The postcard vendor was a cheerful young woman. When she saw us and apparently recognized us she pulled out a little piece of paper with a phone number on it: of her aunt in Rishon Letzion with whom she had lost contact. She asked my wife to call her for her upon her return to Israel because every time she tried to call herself, people answered in Hebrew and she didn't understand what they were saying to her. Her name is Aisha and she is part-Jewish, on her mother's side.
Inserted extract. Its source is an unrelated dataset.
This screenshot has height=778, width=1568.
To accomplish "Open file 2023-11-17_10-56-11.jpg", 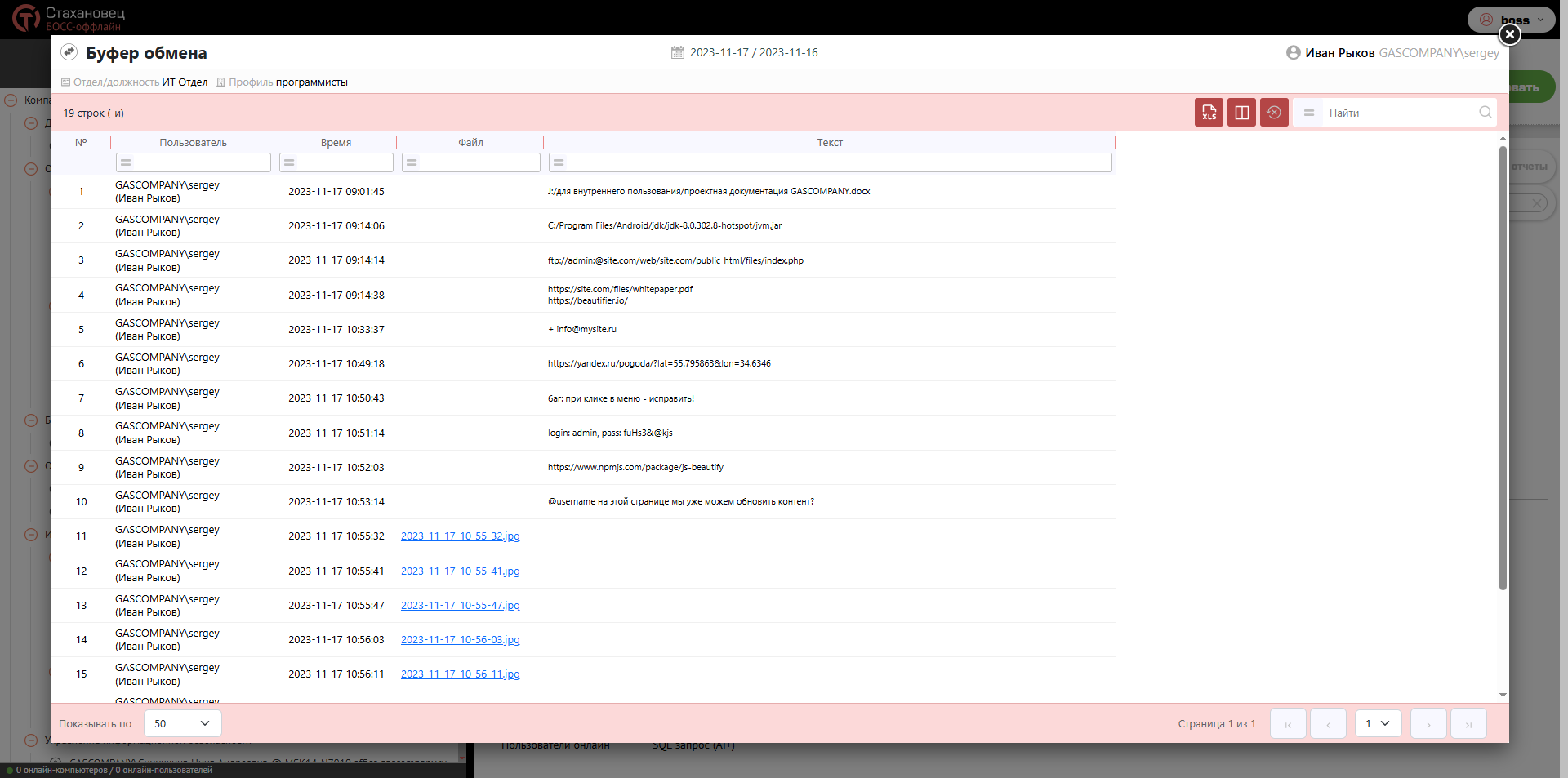I will click(460, 674).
The aunt had managed to arrange for her sister to marry a Jewish man in New Jersey, so she alone of the whole family was left here and was able to earn a living thanks to the kindness of the community president Carmen Weinstein, who gave her this job.
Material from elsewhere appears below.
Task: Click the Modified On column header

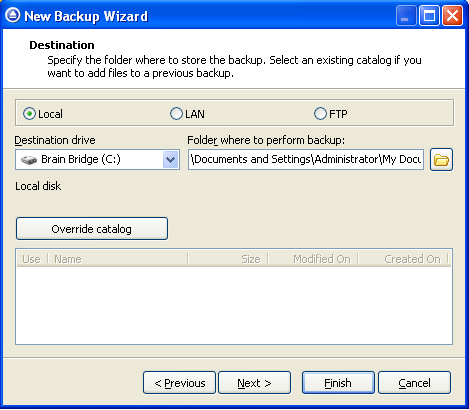Action: [313, 259]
The other person who works at the site is an inspector from the Egyptian Antiquities Authority, Abdel Hamid, who studied at the Hebrew University in Jerusalem. He opened his briefcase and pulled out computer printouts of the op-eds printed in Haaretz that Friday and asked for my help with some words he didn't get in Doron Rosenblum's piece. It was an article denouncing opponents of the disengagement. Abdel Hamid opened up the room containing the synagogue's library, which is situated in a separate building in the yard. The library contains primarily holy books that were collected from Jewish institutions and Jewish homes that were abandoned, and it is one of three Hebrew libraries in the city. In an unusual move, the guards had opened the door leading to the mikveh in the cellar of the synagogue and the well from which the mikveh waters come. Some of the guards at the synagogue have a profitable little sideline from this well, in which, according to some vague tradition, the basket that carried baby Moses is said to be preserved. From the corner of my eye, I saw two innocent victims fair-haired tourists being led to the back yard. There they would gaze into the gloom of the well and nod their heads, and the guard would demand a special tip for this revelation.
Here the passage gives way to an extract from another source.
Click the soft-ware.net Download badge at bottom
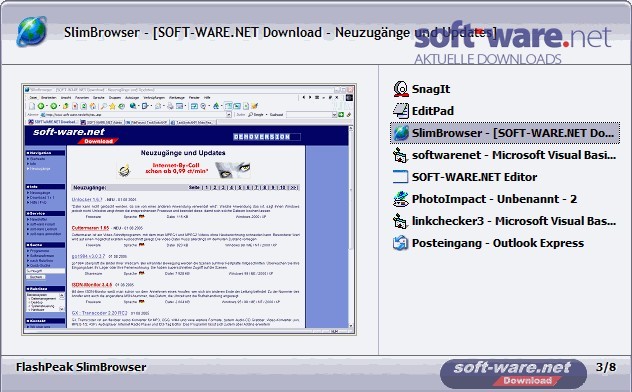[513, 374]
I waited for my friends, who were late in arriving, by the entrance to this ancient part of the city. The streets around Old Cairo are blocked and protected by military men, some of whom stand behind steel defenses with weapons cocked. The row of stores within the compound has been a tourist trap since time immemorial. The peddlers have all learned the special phrases a tourist likes to hear, such as, "Come have a look, very cheap price." One shopkeeper who has evidently guessed where I'm from pulls out of his desk drawer a Jewish prayer book, or siddur, in French translation, whose first page is decorated with a beautiful lithograph. He found the book amid the recently sold contents of a Jewish home on Al-Jaysh Street. Along with the siddur, he found a bunch of old family photos in an envelope. The photos were taken in France or somewhere else in Europe. Apparently, the son of the people who lived in the house whose contents were sold had emigrated to Europe and sent from there a photograph of himself sitting in front of a shop, and a photograph of his wife and children. And there was another family photograph, evidently taken during a visit by the grandmother from Cairo to her son who had done well for himself in Europe. The hunched and wizened grandmother is in the middle, and the group is posed in front of a neatly tended garden. I turned over the photographs to see if I could find any trace of written information, but there was none. Mutely, the pictures told me the story of the disappearance of a Jewish family from Cairo. But what point is there in trying to turn back history, I asked myself again.